4 THE CHAIRMAN: Is that correct?
5 Okay. If everybody will turn to page 5, and 1.17
6 is part 3 of Rule 1, which presently reads, "Unless
7 excused for just cause." What you're suggesting is
8 that we eliminate the language, "for just cause," in
9 1.17, is that right?
10 All right. And then you moved to 1.18 and said
11 that one was already all right, I believe.
12 What was your next one?
13 COMMISSIONER SCOTT: Well, we have 1.23, which
14 relates to open meetings, and I think this point has
15 been picked -- or at some it's appropriate to add the
16 72-hour -- you know, the notice provision.

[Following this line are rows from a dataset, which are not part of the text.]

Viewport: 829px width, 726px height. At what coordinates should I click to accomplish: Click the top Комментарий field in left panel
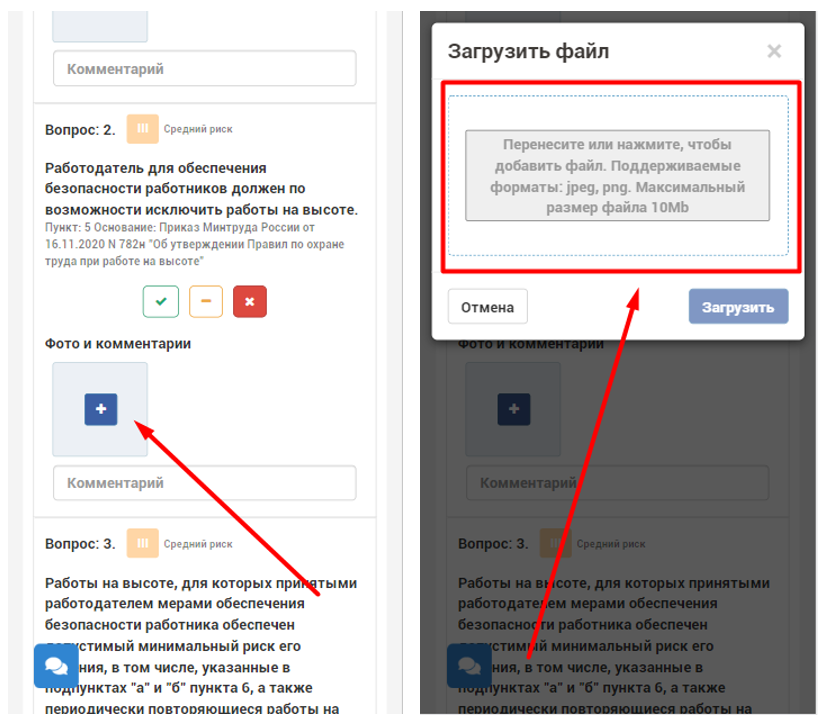(205, 68)
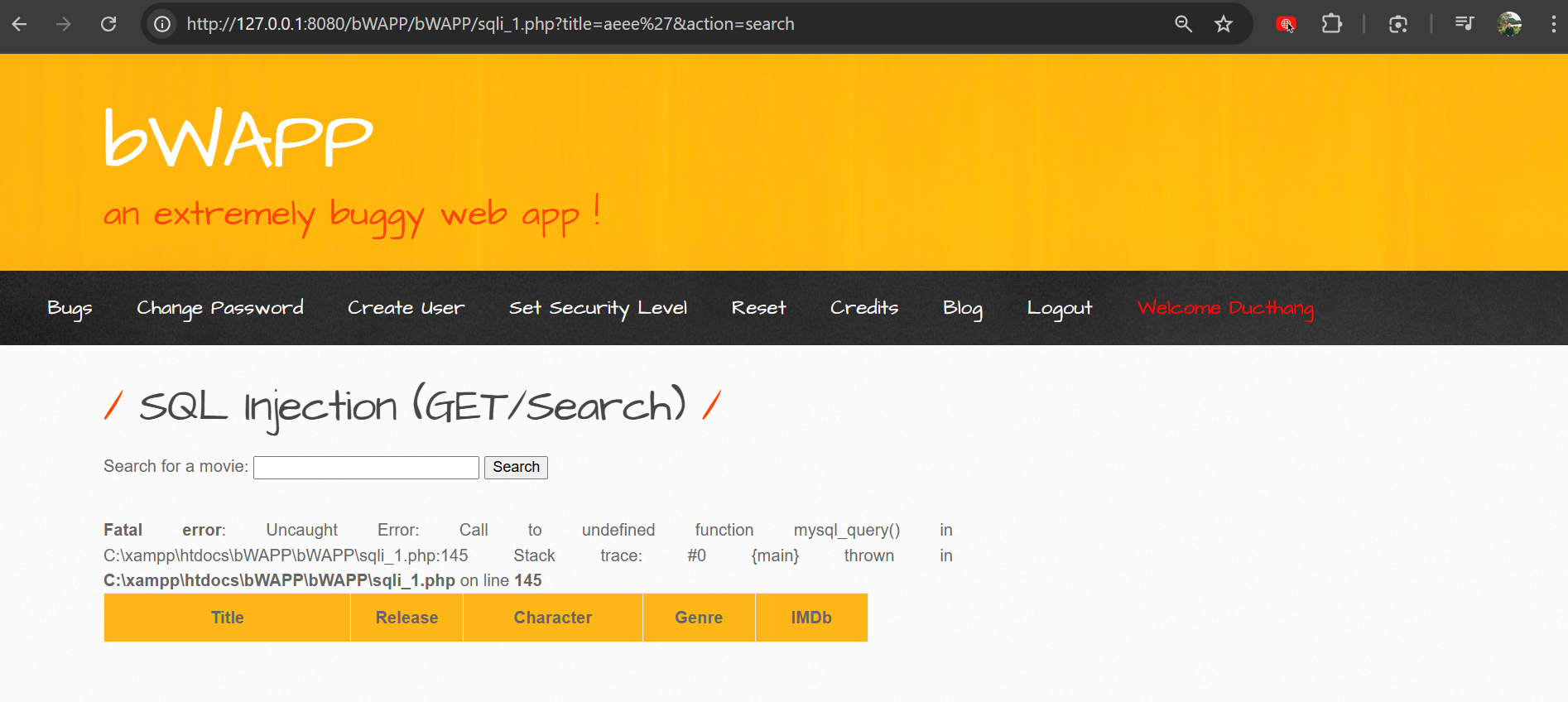The height and width of the screenshot is (702, 1568).
Task: Log out using the Logout link
Action: point(1059,308)
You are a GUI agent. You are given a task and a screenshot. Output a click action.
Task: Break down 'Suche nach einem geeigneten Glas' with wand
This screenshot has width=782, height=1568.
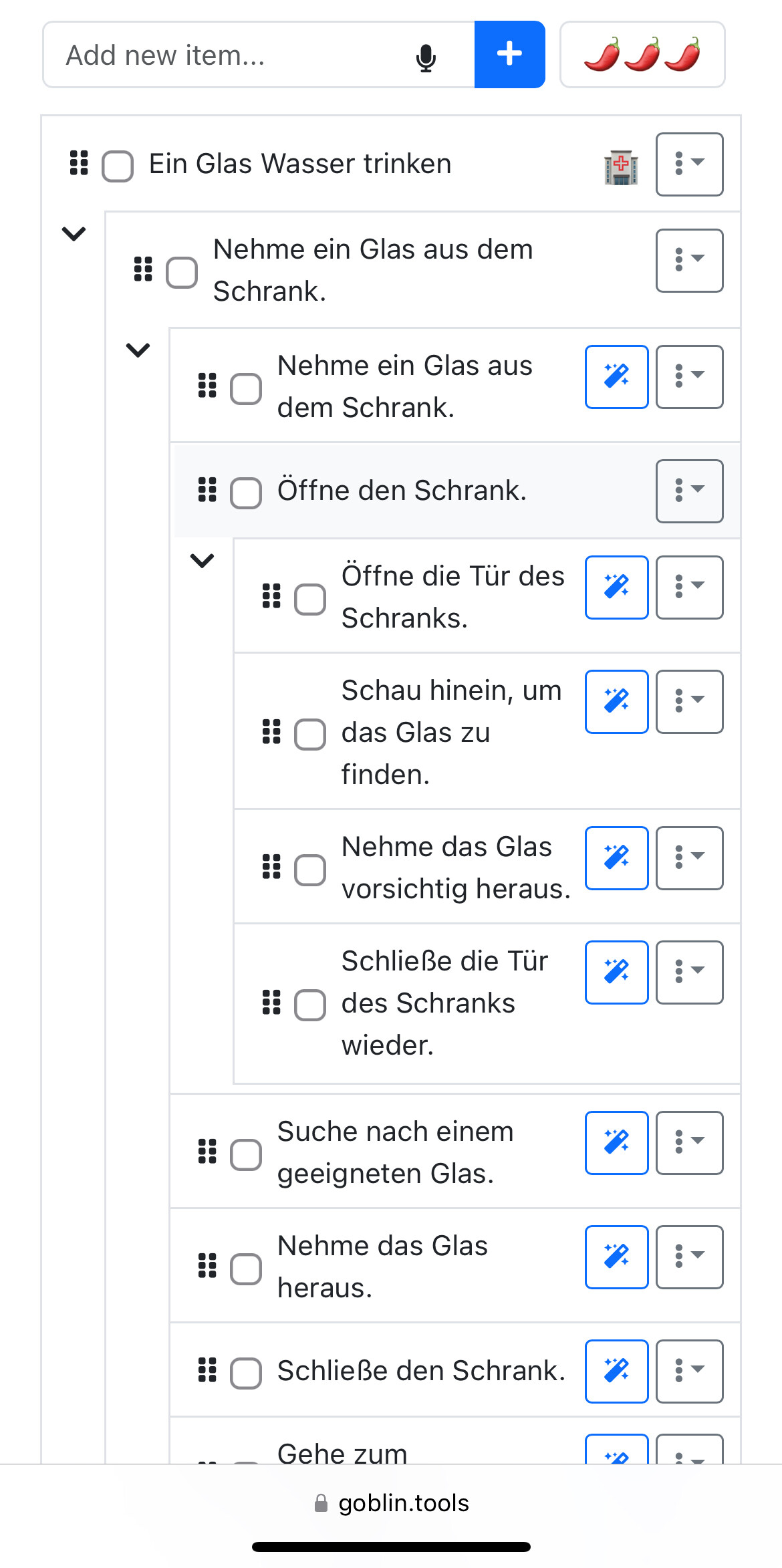click(616, 1142)
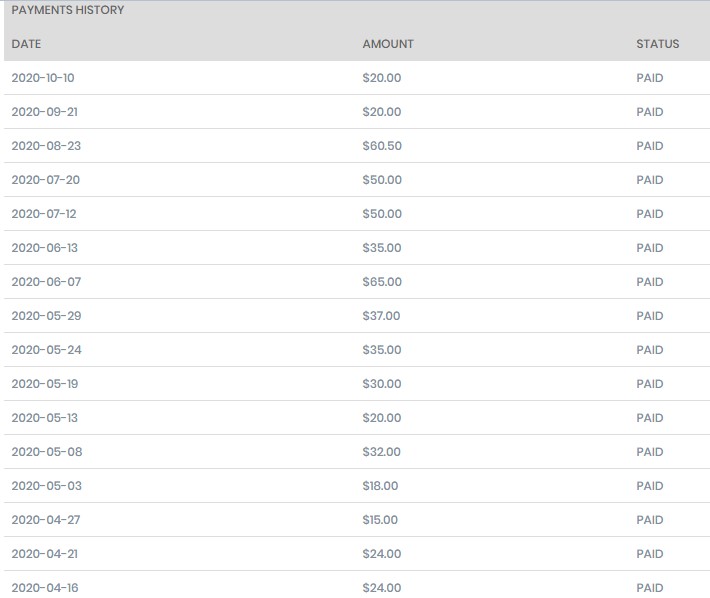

17 THE CHAIRMAN: Is the notice provision in the
18 rule somewhere else?
19 COMMISSIONER BARKDULL: Yes, sir. Yes, it is.
20 THE CHAIRMAN: When you get to that one, I guess
21 we can take it up, but, Commissioner Langley -- are
22 you through with number 1, Commissioner Scott?
23 COMMISSIONER SCOTT: Yes, and I would yield.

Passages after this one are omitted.